STATED GOAL:
How many lines of the records below contain the word "icon"? Reply with the number alone.

DATA SHOWN:
::::::
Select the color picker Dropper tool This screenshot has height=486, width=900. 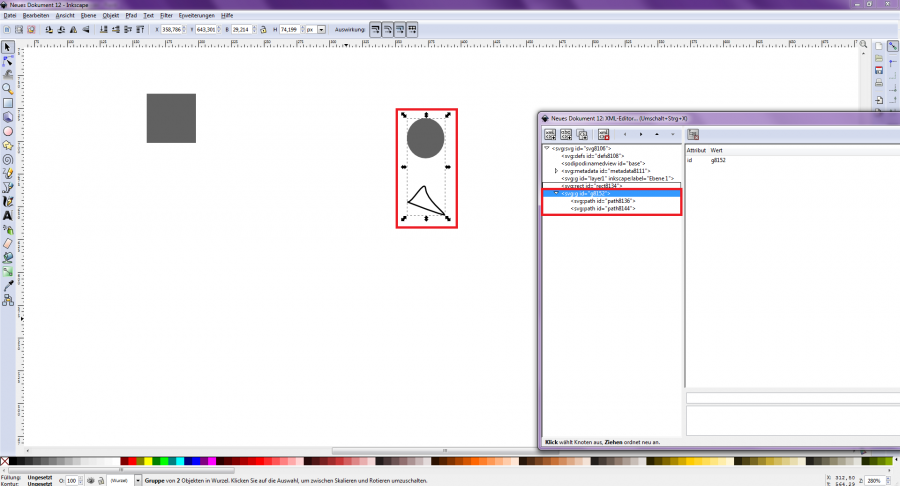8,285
::::::
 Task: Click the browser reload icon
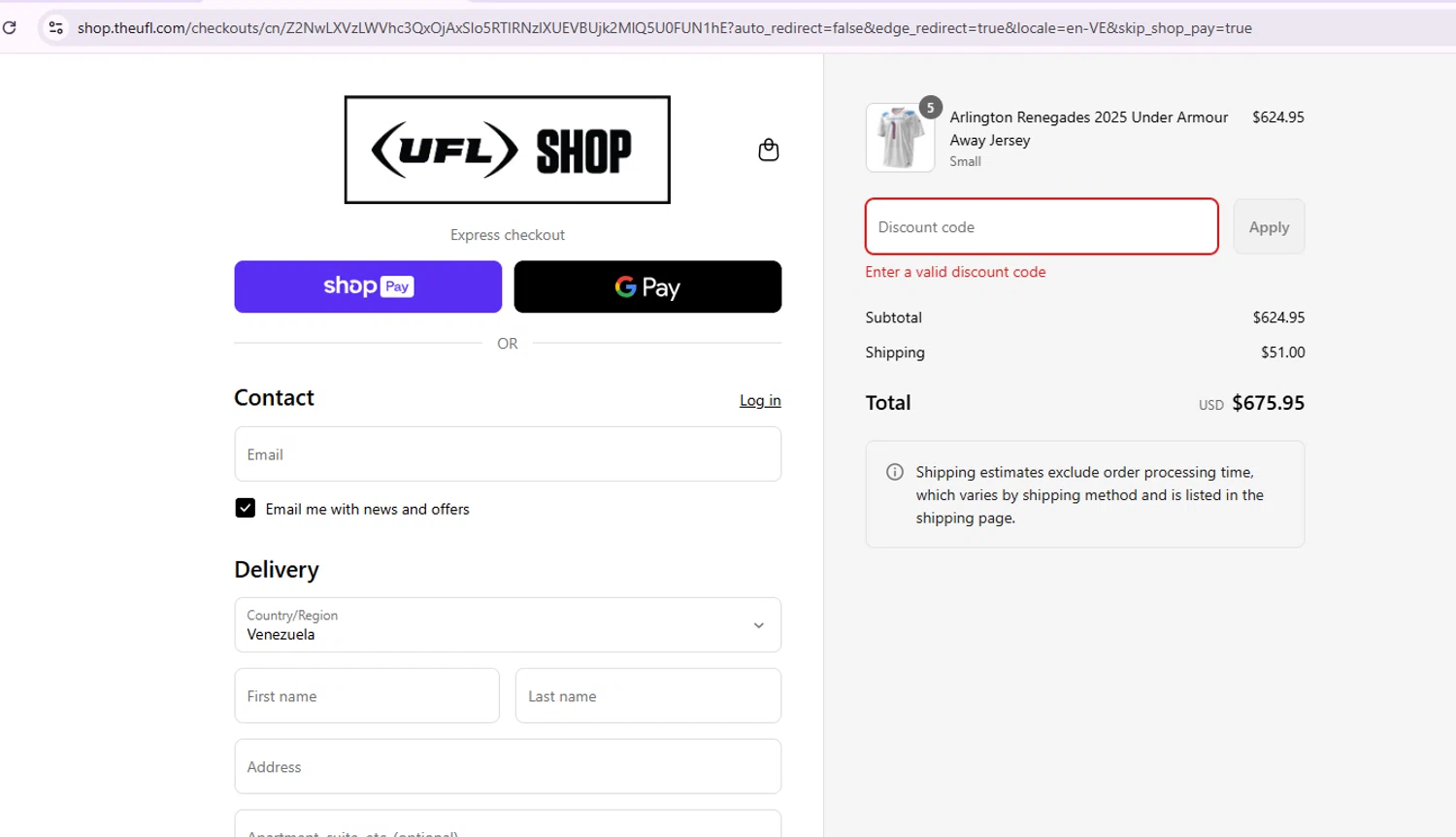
::::::
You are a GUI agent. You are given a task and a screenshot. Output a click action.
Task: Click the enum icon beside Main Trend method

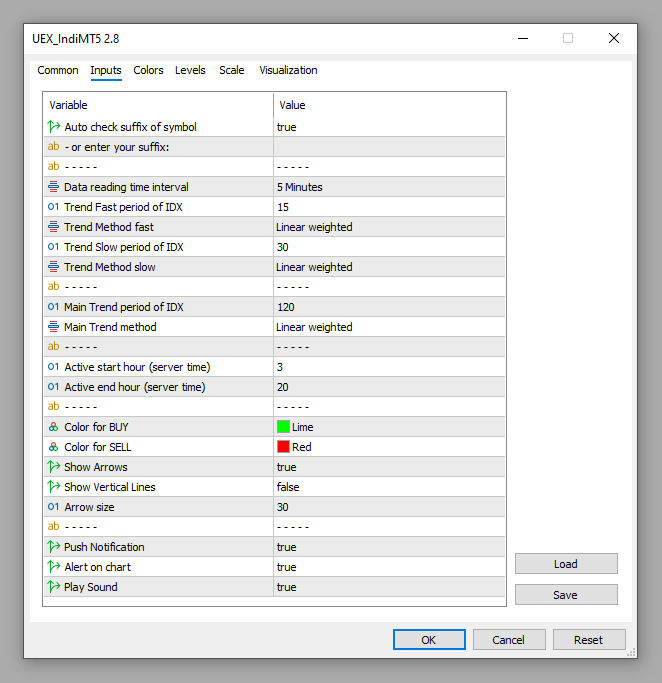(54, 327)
::::::
RESULT OF THE TASK:
2